=== Saved data entries ===
━━━━━━━━━━━━━━━━━━━━━━━━━━━━━━

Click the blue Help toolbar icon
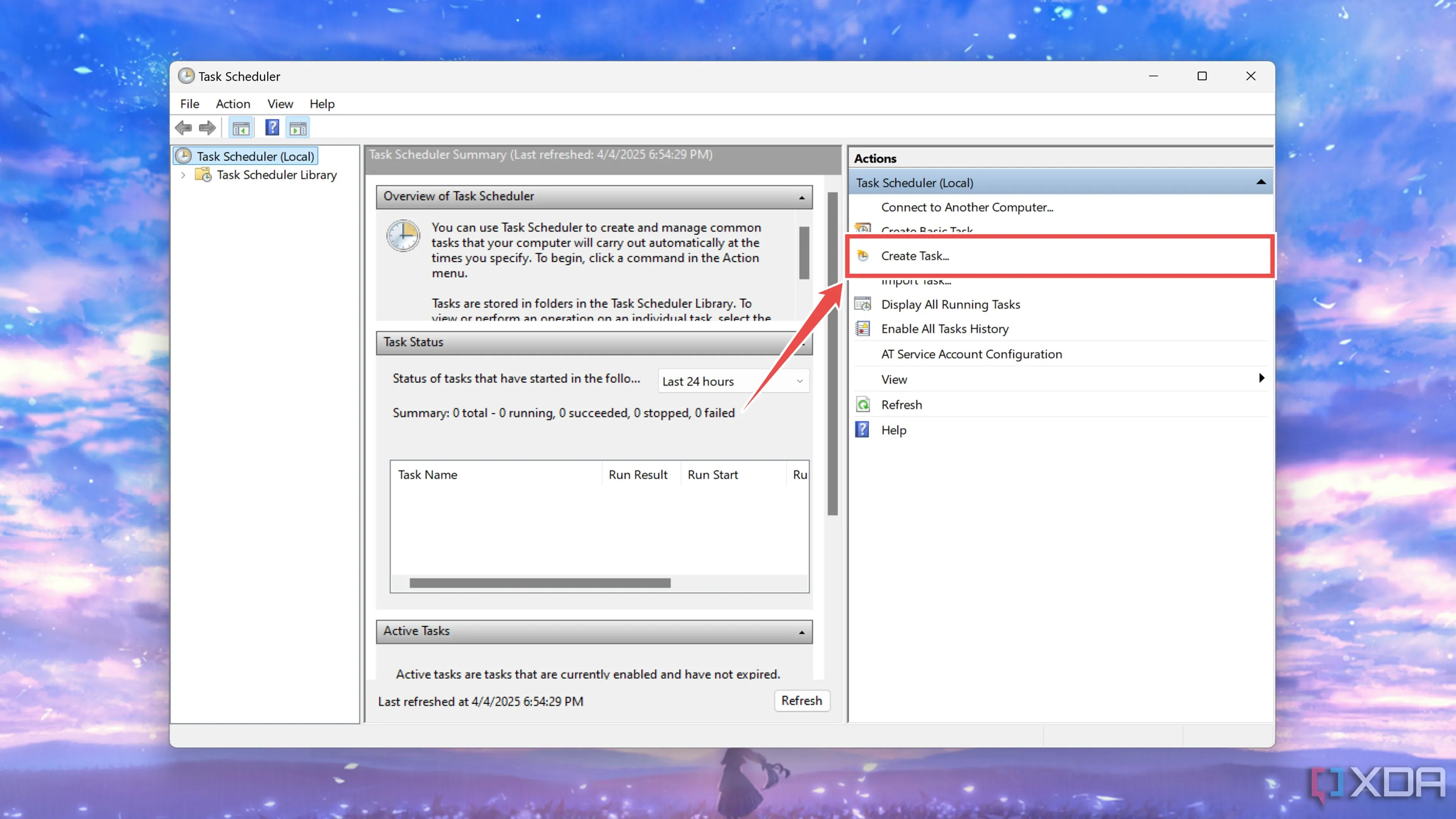 click(272, 128)
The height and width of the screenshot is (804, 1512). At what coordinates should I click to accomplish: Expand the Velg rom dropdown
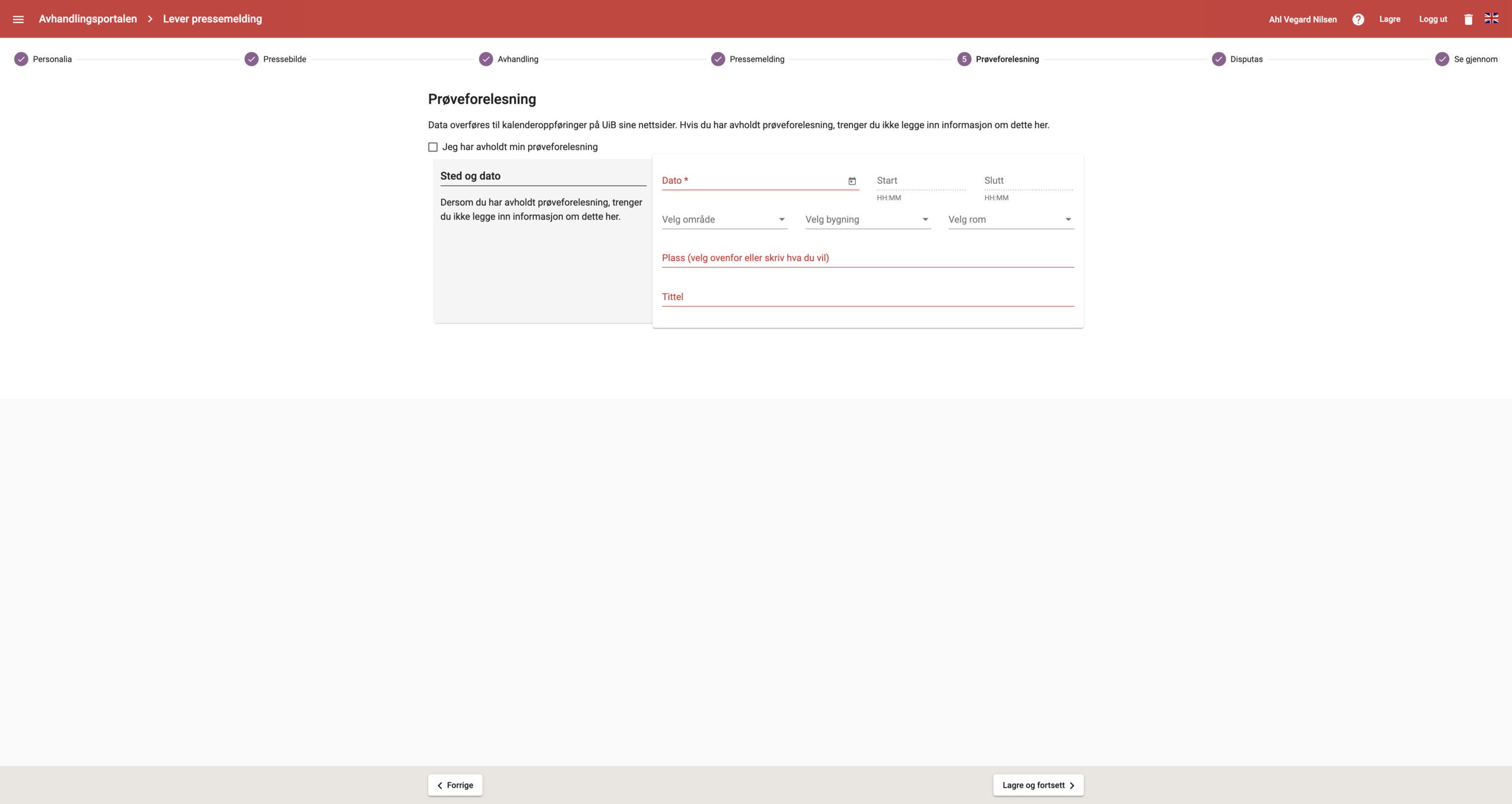1010,220
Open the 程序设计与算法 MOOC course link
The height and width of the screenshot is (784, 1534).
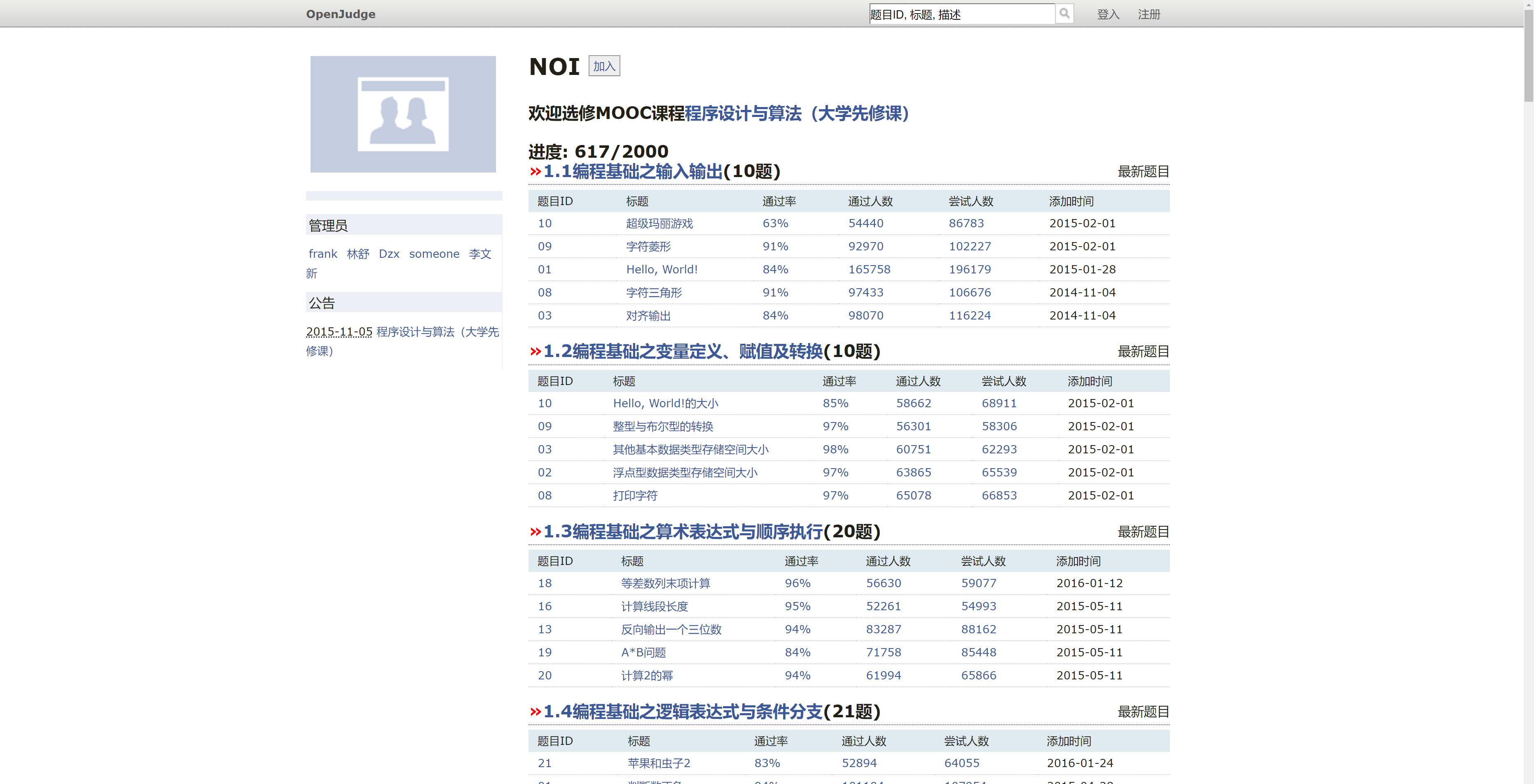pyautogui.click(x=796, y=113)
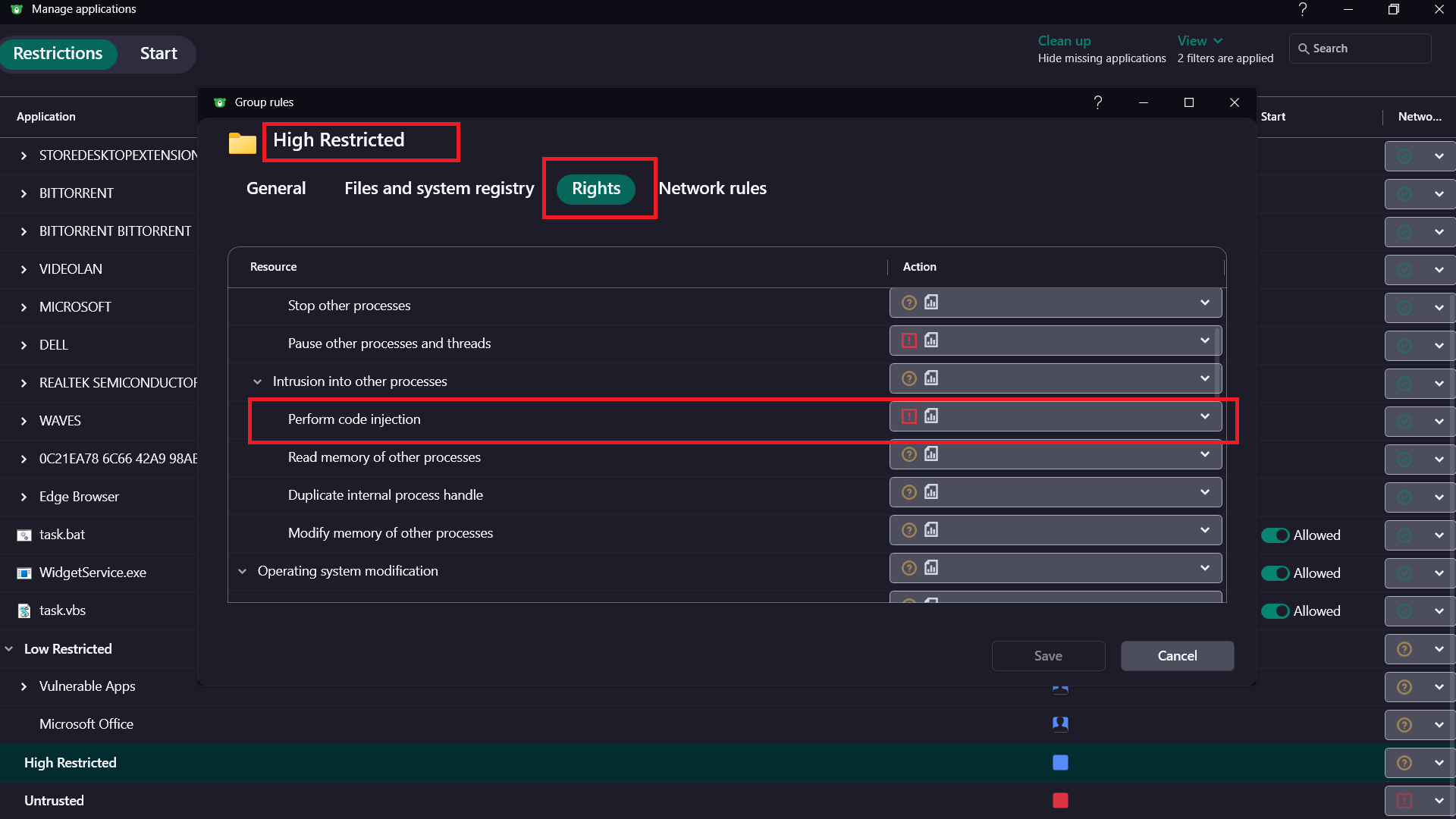Image resolution: width=1456 pixels, height=819 pixels.
Task: Switch to the Network rules tab
Action: click(x=712, y=188)
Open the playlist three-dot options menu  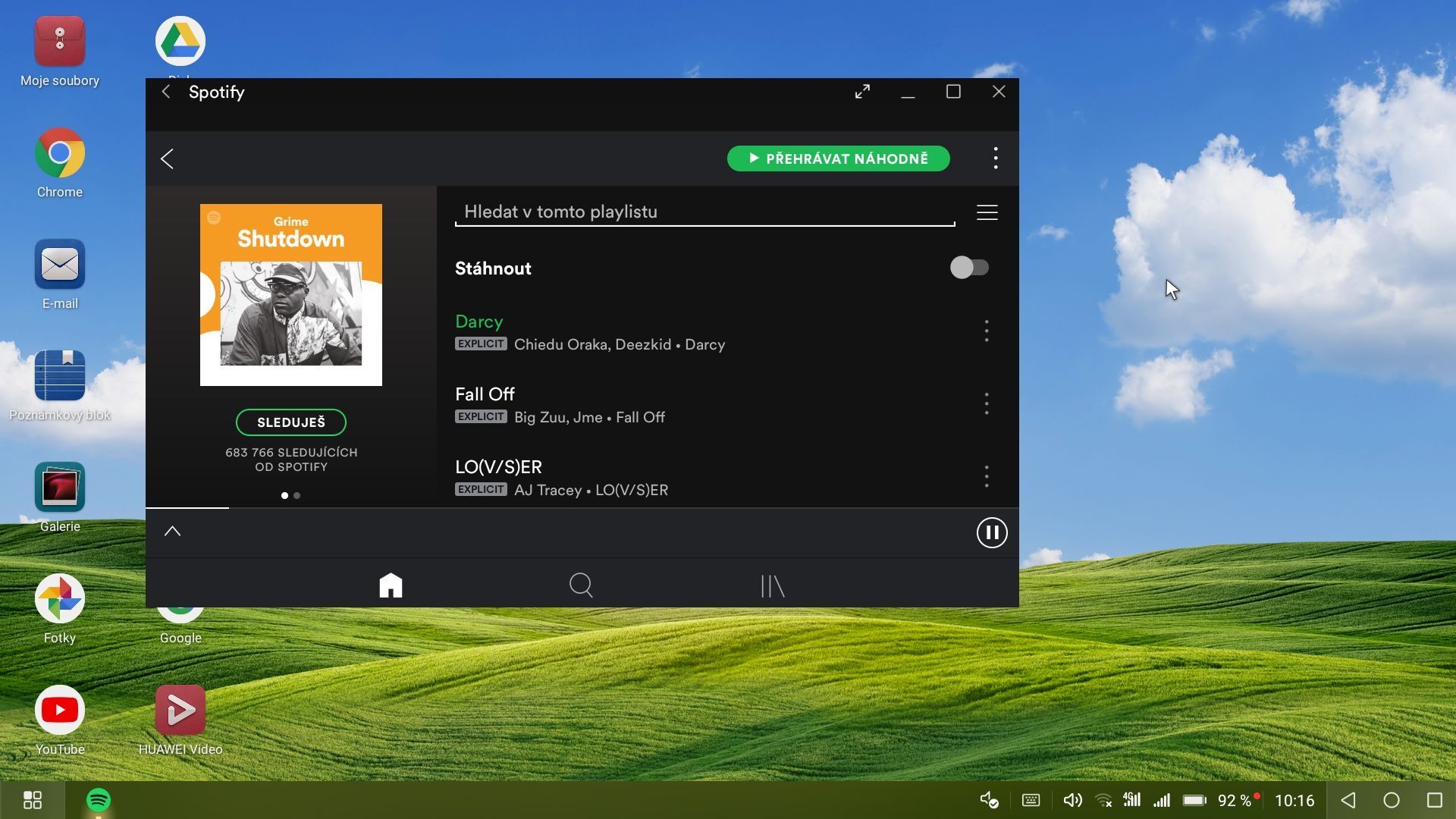(x=995, y=158)
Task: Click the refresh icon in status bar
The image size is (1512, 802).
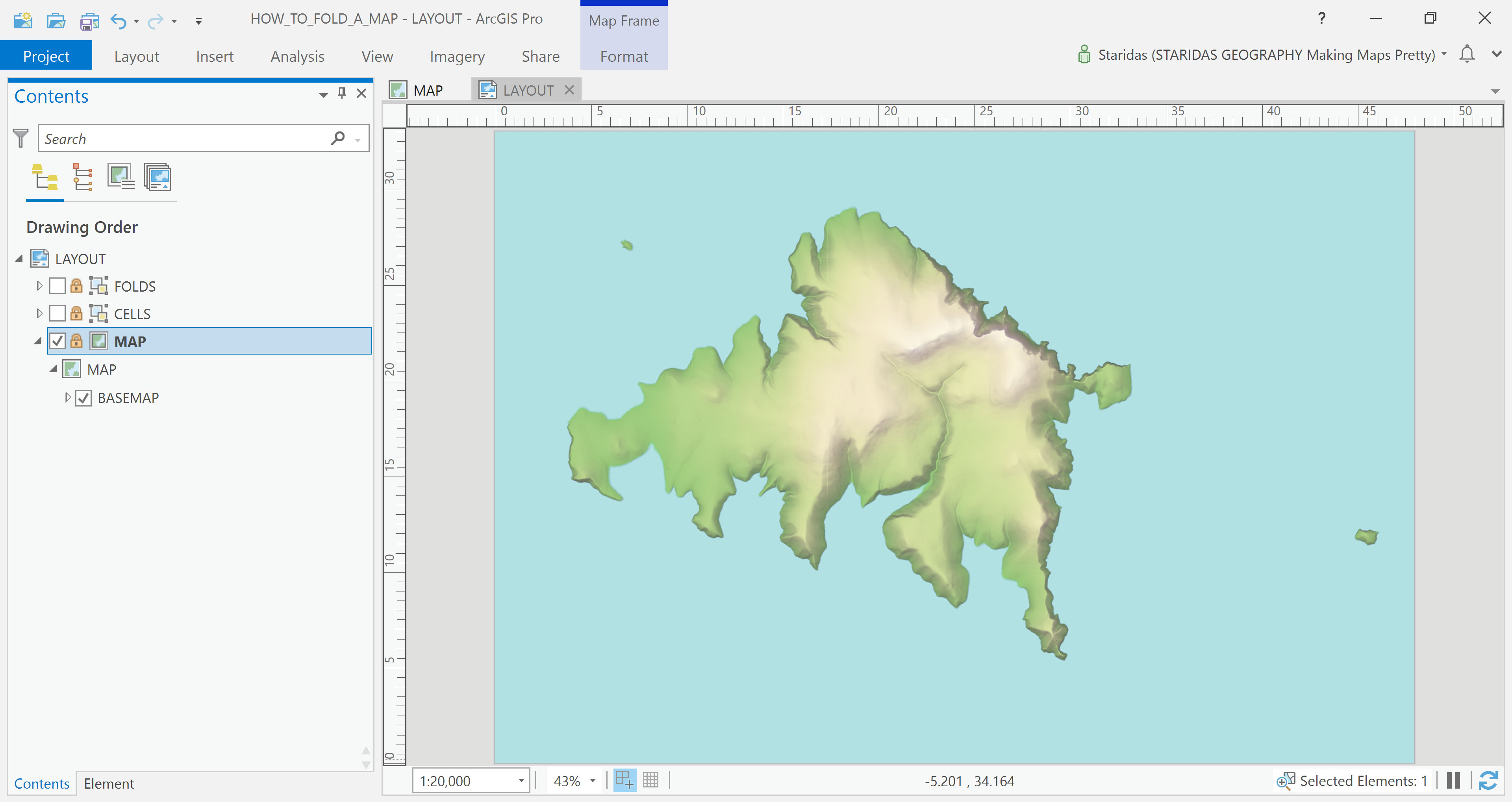Action: [1488, 780]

━━━━━━━━━━━━━━━━━━━━━━━━━━━━━━

=== Assigned task ===
Starting at the line containing "The height and width of the screenshot is (804, 1512)." and finishing at the line containing "Open the 程序设计与算法 MOOC course link", return those lines exactly as they appear above, without the pictures.

=== Finished exercise ===
The height and width of the screenshot is (804, 1512). At what coordinates should I click to accomplish: Expand the Velg rom dropdown
1010,220
Open the 程序设计与算法 MOOC course link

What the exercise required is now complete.